DATA SHOWN:
╔══

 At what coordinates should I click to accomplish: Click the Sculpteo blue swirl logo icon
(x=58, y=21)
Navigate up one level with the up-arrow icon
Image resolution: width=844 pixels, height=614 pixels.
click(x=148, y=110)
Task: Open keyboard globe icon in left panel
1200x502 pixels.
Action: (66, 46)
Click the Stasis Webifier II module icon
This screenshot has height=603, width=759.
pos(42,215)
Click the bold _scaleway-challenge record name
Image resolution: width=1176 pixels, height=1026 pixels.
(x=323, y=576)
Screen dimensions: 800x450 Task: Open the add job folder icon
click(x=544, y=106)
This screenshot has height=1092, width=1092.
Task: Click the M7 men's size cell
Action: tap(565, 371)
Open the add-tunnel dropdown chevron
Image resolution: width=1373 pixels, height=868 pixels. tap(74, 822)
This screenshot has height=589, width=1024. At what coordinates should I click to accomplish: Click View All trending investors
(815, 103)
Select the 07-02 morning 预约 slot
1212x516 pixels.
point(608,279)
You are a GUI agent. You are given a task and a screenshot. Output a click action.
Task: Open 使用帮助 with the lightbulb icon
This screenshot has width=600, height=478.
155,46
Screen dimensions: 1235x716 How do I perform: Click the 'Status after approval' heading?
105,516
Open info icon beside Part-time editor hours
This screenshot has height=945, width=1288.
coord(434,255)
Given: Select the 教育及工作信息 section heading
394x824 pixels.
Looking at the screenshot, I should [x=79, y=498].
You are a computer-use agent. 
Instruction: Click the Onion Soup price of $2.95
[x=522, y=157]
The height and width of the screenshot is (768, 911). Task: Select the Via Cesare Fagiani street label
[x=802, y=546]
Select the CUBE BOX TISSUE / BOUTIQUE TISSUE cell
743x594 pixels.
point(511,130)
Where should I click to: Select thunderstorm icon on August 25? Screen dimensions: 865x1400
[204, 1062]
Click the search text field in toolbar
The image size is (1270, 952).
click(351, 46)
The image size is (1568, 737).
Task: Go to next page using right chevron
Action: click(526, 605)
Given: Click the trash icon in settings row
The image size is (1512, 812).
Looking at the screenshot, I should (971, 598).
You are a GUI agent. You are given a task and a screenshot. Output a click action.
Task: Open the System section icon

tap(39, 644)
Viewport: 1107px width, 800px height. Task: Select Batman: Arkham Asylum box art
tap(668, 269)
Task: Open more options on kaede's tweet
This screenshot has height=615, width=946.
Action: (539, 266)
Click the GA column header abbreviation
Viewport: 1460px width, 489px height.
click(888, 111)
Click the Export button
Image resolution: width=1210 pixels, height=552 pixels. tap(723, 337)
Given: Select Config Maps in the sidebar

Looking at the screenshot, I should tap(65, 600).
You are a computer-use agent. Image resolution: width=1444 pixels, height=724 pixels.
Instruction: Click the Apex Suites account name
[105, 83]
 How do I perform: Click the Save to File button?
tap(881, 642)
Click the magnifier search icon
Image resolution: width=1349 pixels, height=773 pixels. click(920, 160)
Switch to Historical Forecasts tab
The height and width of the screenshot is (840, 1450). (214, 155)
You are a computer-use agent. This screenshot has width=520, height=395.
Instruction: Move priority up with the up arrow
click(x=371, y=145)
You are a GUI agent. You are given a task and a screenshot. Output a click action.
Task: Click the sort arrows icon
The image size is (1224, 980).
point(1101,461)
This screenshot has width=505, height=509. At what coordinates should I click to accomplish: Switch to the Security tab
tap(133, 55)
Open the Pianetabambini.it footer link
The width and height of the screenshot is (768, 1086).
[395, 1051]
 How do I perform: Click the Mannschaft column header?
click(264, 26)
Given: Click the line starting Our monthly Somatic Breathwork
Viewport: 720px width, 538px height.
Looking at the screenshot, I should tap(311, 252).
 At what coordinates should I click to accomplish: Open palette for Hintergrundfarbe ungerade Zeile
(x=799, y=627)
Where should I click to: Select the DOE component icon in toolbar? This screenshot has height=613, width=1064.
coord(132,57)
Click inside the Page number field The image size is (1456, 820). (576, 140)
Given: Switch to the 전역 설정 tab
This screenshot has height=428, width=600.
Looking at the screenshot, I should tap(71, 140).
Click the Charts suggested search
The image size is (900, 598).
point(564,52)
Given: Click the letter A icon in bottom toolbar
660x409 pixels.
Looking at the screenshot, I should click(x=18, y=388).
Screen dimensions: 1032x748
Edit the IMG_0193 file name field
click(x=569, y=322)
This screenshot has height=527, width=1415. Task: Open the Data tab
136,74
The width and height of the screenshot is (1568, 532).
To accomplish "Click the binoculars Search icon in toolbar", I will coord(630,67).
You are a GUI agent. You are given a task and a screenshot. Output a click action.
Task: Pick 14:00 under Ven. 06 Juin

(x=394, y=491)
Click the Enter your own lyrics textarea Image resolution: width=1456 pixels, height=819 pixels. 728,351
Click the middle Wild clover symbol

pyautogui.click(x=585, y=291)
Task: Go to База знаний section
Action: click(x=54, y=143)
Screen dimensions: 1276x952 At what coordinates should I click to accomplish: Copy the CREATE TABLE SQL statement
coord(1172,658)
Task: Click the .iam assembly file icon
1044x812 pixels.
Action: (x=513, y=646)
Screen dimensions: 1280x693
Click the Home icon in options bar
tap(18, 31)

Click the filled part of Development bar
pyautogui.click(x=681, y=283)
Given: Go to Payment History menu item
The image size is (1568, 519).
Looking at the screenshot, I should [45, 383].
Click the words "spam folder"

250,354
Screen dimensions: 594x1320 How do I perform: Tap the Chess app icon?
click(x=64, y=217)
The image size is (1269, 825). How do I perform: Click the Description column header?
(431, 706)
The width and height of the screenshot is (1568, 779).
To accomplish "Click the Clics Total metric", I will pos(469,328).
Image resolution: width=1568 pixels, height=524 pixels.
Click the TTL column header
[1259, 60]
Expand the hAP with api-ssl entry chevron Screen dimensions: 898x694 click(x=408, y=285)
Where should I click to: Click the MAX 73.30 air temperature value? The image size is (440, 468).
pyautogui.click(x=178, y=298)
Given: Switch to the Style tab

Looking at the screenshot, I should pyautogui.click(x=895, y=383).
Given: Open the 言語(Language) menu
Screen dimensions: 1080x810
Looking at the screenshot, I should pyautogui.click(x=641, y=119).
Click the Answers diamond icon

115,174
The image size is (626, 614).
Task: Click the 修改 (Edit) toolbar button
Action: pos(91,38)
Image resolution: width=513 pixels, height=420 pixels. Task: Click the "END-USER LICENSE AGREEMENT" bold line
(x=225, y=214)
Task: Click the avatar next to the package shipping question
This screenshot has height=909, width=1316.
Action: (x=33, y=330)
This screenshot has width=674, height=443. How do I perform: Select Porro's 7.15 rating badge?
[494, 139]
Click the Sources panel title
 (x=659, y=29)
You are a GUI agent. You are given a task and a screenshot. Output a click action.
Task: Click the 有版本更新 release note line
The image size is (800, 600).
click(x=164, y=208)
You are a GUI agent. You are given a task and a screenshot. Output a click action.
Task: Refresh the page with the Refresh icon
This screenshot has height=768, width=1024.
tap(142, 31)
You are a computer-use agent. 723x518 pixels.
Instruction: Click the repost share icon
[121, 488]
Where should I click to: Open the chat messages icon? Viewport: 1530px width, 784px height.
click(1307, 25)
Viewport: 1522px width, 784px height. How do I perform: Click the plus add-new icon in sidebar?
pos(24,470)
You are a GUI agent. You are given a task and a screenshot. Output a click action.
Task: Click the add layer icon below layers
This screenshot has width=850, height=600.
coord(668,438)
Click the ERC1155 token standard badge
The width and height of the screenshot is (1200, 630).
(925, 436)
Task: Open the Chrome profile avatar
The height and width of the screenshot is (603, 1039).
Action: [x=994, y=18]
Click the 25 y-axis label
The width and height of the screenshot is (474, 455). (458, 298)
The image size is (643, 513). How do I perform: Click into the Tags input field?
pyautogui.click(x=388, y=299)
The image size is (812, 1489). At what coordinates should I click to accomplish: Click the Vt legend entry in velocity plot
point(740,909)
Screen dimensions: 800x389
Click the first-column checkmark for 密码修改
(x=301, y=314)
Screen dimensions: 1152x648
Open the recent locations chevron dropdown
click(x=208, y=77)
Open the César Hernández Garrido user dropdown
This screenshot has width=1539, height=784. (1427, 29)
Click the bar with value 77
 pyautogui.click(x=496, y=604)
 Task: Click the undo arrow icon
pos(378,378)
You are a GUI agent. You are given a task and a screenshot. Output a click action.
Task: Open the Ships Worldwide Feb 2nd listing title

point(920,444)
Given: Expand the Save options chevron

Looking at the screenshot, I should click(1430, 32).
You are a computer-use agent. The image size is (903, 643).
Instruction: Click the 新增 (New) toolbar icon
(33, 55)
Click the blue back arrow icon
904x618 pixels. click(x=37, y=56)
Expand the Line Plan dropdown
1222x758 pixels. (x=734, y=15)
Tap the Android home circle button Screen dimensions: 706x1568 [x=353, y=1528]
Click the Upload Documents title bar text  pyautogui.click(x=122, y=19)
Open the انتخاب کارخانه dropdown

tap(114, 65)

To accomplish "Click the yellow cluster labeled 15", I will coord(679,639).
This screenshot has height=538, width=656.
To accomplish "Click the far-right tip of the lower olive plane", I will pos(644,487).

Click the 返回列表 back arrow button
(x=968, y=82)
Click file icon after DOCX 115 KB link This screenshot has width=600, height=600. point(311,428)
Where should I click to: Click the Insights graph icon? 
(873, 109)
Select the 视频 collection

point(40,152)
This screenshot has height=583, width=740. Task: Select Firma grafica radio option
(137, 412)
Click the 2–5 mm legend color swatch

╚══

REQUIRED WORK: The lines to output run from the one containing "This screenshot has height=583, width=740." to the last line of the entries; give them back exactly.

SOLUTION BELOW:
This screenshot has height=583, width=740. Task: Select Firma grafica radio option
(137, 412)
Click the 2–5 mm legend color swatch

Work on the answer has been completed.